The professional group for those working in transplants in Canada said the question of vaccine status is a health-care decision made by local teams.
“The Canadian Society of Transplantation strongly recommends that all patients waiting for a transplant received COVID-19 vaccination,” said Dr. Deepali Kumar in an e-mail to The Epoch Times.
“However, the vaccination policies are set at the local level by individual centres. Requiring COVID vaccination is a medical criteria similar to the requirement for stopping smoking before lung transplant or stopping alcohol before a liver transplant.”
Dr. Kumar added that individual centres also “regularly review their policies” and may change them based on the “severity of COVID in the transplant population, the availability of treatments, and population immunity.”
That ability to change the rules locally was highlighted tragically in the case of Garnet Harper, a 35-year-old man from Sudbury. He died in May after being denied a transplant because of his refusal to get a COVID shot.

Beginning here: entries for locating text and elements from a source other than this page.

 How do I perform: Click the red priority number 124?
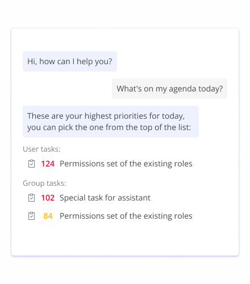[x=48, y=164]
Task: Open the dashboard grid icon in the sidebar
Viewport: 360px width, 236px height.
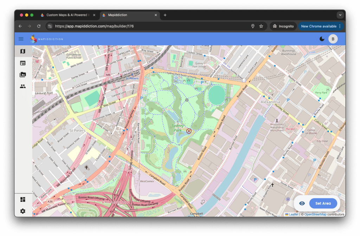Action: (x=23, y=200)
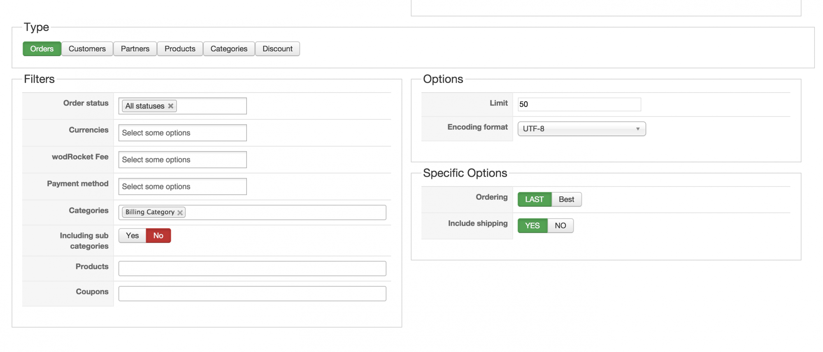The image size is (823, 352).
Task: Open the Payment method selector
Action: click(x=182, y=186)
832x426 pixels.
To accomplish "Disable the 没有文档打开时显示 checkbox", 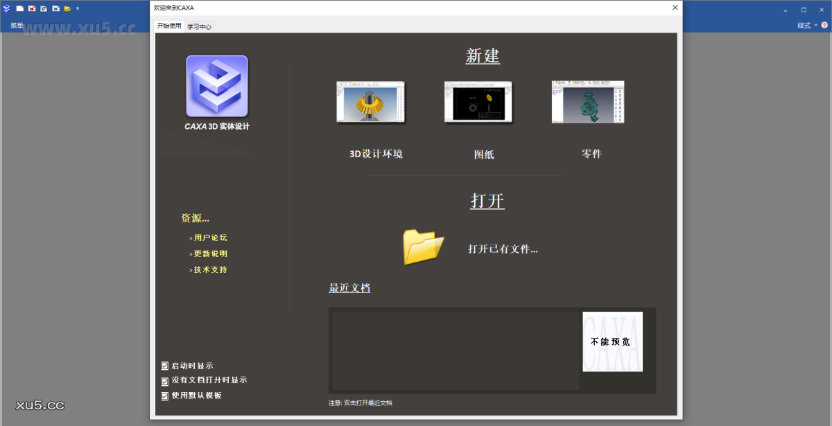I will click(165, 380).
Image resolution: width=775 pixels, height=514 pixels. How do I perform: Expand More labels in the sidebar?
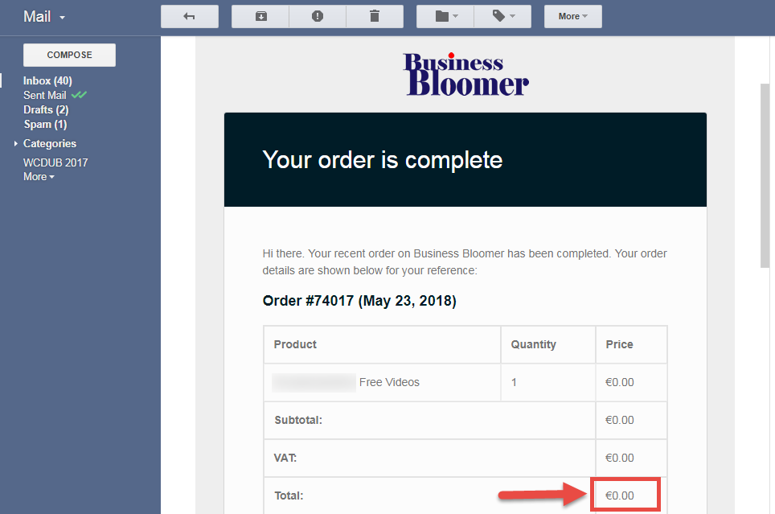39,177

Mr. Harper and his family lobbied the London Health Sciences Centre (LHSC) for months to get him onto a transplant list. However, he died of complications from dialysis.
Marco Navarro-Genie, a former political studies professor and head of the Haultain Institute in Calgary, says colleges, which are the governing bodies for doctors across the country, became more authoritarian during COVID—for example warning doctors against trying certain COVID treatments for their patients. He said this was unfortunate.
“Science is not black and white,” he said. “Science is essentially a consensus that goes back and forth between scientists. But we want to give this vaccine some air of absoluteness, which has nothing to do with science.”